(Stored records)
----------------------------------------

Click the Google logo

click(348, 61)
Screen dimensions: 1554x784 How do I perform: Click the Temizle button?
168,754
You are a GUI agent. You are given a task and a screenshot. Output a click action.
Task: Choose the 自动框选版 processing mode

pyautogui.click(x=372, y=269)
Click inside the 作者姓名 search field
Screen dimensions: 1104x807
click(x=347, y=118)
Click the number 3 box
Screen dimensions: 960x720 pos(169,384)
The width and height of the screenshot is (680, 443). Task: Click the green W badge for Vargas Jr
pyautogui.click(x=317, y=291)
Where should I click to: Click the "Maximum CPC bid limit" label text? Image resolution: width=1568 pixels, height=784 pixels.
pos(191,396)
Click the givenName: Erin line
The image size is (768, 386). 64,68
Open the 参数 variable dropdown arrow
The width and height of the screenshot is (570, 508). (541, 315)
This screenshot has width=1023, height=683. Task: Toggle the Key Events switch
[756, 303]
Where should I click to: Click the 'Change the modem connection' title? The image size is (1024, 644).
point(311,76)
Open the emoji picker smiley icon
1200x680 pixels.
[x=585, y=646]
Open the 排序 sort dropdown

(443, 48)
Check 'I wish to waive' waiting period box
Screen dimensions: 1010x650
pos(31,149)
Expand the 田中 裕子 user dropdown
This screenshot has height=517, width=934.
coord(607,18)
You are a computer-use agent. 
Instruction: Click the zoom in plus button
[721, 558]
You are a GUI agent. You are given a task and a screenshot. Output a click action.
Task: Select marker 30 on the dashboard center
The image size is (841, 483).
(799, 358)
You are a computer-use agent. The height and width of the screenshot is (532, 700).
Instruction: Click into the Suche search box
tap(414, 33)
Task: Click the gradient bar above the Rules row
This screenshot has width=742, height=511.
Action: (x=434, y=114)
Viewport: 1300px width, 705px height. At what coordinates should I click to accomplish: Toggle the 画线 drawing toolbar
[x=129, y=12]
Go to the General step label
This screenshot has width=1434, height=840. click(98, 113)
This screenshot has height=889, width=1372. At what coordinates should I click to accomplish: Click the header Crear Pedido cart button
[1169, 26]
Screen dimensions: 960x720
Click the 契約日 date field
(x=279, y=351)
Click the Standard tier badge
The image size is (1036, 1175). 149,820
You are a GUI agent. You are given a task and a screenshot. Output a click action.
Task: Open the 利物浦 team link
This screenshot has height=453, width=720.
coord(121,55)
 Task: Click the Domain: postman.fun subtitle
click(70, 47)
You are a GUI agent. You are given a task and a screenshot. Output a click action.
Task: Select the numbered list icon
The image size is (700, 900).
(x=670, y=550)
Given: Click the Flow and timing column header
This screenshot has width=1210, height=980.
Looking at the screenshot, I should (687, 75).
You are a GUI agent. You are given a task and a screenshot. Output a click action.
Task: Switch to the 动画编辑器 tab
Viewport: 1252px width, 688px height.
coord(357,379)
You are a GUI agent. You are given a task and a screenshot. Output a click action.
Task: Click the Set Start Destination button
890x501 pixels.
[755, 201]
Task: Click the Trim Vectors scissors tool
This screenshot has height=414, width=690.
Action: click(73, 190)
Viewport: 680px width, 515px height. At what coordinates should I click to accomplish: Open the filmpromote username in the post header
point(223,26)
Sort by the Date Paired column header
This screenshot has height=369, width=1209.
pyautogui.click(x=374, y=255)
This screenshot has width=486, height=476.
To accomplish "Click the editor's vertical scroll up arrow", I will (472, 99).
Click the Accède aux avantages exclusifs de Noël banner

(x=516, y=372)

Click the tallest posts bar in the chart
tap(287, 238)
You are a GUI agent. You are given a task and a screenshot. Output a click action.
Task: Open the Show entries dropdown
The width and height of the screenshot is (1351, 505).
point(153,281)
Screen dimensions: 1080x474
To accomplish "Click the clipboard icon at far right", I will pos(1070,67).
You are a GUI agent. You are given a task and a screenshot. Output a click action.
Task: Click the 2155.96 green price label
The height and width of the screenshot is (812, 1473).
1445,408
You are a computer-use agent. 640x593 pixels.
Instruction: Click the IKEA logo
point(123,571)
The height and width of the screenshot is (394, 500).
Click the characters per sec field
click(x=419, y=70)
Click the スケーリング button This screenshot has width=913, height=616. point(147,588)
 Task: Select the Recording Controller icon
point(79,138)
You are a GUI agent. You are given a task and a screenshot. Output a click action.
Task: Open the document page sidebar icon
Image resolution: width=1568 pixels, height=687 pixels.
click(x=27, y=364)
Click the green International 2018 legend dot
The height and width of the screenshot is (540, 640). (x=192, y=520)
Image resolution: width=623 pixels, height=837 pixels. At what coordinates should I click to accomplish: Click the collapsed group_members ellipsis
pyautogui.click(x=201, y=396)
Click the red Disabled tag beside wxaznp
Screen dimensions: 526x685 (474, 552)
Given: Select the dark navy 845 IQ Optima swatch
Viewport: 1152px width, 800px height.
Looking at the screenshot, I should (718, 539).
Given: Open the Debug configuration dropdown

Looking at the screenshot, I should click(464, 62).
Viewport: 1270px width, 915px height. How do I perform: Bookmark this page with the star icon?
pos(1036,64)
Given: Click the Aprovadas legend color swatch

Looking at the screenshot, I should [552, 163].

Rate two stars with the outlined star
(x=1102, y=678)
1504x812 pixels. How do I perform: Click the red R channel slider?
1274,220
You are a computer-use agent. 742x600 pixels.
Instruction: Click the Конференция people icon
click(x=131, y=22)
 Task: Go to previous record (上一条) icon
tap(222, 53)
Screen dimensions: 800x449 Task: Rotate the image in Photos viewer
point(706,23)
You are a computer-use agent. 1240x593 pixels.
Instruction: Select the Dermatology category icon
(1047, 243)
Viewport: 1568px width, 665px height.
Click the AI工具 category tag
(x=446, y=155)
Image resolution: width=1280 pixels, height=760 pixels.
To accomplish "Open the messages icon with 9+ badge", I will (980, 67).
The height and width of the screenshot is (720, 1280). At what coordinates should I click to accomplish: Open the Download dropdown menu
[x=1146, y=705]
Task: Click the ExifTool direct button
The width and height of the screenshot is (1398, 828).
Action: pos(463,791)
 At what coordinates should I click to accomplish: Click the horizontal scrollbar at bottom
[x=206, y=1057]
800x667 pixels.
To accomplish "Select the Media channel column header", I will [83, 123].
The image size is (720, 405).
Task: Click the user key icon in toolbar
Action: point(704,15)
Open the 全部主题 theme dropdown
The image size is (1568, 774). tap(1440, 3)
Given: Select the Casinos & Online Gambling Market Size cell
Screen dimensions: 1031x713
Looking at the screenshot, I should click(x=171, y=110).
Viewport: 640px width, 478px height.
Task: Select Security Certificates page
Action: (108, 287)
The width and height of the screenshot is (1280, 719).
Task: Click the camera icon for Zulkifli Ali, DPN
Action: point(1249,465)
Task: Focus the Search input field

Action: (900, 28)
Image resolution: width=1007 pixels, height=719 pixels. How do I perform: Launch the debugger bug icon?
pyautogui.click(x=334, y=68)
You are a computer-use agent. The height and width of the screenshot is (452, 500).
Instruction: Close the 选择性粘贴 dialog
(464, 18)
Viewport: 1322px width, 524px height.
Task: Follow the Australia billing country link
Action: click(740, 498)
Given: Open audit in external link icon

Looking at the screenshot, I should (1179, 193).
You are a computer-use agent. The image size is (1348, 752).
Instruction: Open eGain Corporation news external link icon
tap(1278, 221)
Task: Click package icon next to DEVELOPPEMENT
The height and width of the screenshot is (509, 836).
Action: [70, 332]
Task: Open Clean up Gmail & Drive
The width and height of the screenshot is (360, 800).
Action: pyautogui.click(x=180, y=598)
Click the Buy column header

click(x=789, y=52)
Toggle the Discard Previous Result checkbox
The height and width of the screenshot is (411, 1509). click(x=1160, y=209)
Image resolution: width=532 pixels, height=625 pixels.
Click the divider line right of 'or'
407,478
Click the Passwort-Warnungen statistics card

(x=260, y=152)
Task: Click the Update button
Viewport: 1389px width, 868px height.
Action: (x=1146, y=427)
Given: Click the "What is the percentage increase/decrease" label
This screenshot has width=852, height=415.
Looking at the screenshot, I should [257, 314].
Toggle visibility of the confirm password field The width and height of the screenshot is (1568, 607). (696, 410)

----------------------------------------

- _Goal of the exercise_: All that belongs in your answer is the stretch of entries above from the line with "You are a computer-use agent. 742x600 pixels." through the line with "Image resolution: width=1280", printed exactly.

- _Task result_:
You are a computer-use agent. 742x600 pixels.
Instruction: Click the Конференция people icon
click(x=131, y=22)
 Task: Go to previous record (上一条) icon
tap(222, 53)
Screen dimensions: 800x449 Task: Rotate the image in Photos viewer
point(706,23)
You are a computer-use agent. 1240x593 pixels.
Instruction: Select the Dermatology category icon
(1047, 243)
Viewport: 1568px width, 665px height.
Click the AI工具 category tag
(x=446, y=155)
Image resolution: width=1280 pixels, height=760 pixels.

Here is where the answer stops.